LOUISVILLE, Ky. (WHAS11) -- Leaders throughout Louisville's Islamic community joined together Monday morning, Aug. 25, to condemn the actions of ISIS, a terrorist group that claims to stand by the Islamic faith. On the same day intelligence officials identified the man behind the beheading of American journalist James Foley, a handful of leaders stood outside the River Road Mosque hoping to send the message that ISIS in no way represents anything under the religion of Islam.
"I feel like our religion, the Islamic faith has been hijacked once more. This happened on Sept. 11 and this is another one of those," Haleh Karimi, with the Independent Muslims of Louisville, said.
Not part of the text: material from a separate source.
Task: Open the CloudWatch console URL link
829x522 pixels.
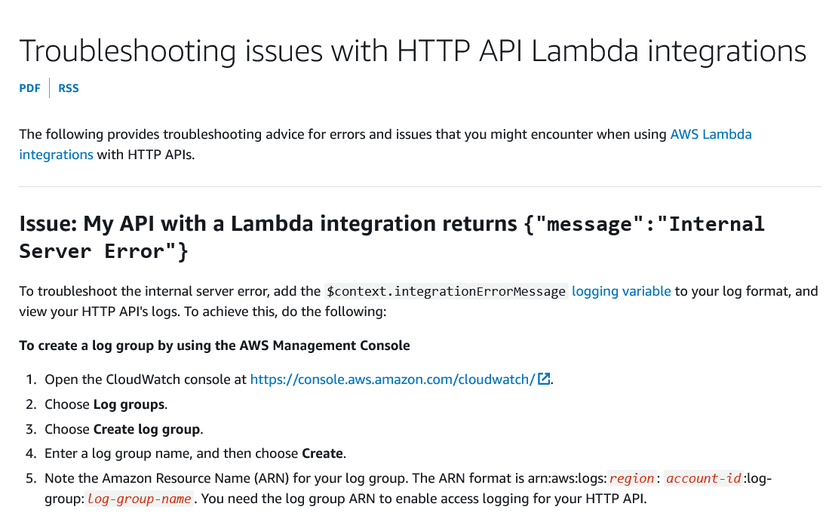Action: (392, 379)
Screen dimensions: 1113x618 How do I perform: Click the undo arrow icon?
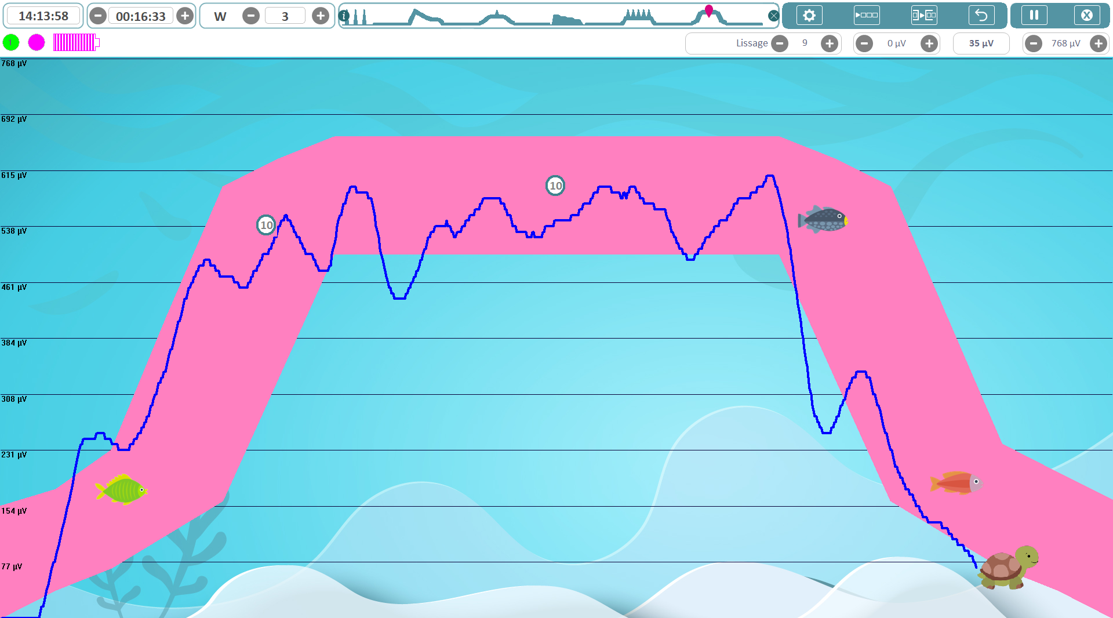[x=981, y=16]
“This has nothing to do with Islam," Imam Wasif Iqbal, with the Louisville Islamic Center, said.
They’re described as barbaric with cavemen mentalities.
"They are militants. They are definitely extremists. They're terrorists," Karimi said.
Members of the militant extremist group ISIS, also referred to as the Islamic State of Iraq and Syria, use a combination of military expertise and unimaginable brutality, killing unarmed prisoners and civilians alike.
"Their actions did not show any compassion, did not show any mercy. They have nothing to do with our faith," Karimi said.
ISIS has threatened attacks on America, having already committed a deadly attack on an American journalist.
"What happened to him happened to many other people," Ammar Yahfouf, with the Al Zahraa Islamic Center, said.
Video surfaced last Tuesday of the beheading of James Foley. His killer, identified Monday as Abdel Majed, a London rapper turned jihadist, warned President Obama of what's to come if the U.S. continues with its targeted air strikes on ISIS throughout Iraq.
"If we like it or not, America is neck deep in Middle East politics," Siraj Siddiqi, with the Muslim Community Center at Westport Road, said.
ABC News reports the war on ISIS has become the target of the largest U.S. military operation in Iraq and Syria in years.
"If President Obama calls it cancer, you don't take pieces out. You take the whole thing out," Siddiqi said.
Many in the Muslim community believe the U.S. should provide more arms and aid to the local Muslim soldiers and Kurds fighting ISIS. President Obama agreed to a number of air strikes, but has firmly stated that ground forces will not be returning to Iraq.
"Silence is not the solution. We cannot stay on the sidelines. There is a risk of harm, but look at the thousands of people already suffering at their hands," Muhammad Babar, with the Louisville Islamic Center, said.
"Our hearts and sorrow is with the Americans and everyone in empathy and sympathy for those going through hard times. We pray for them and we ask God to bless us all," Iqbal said.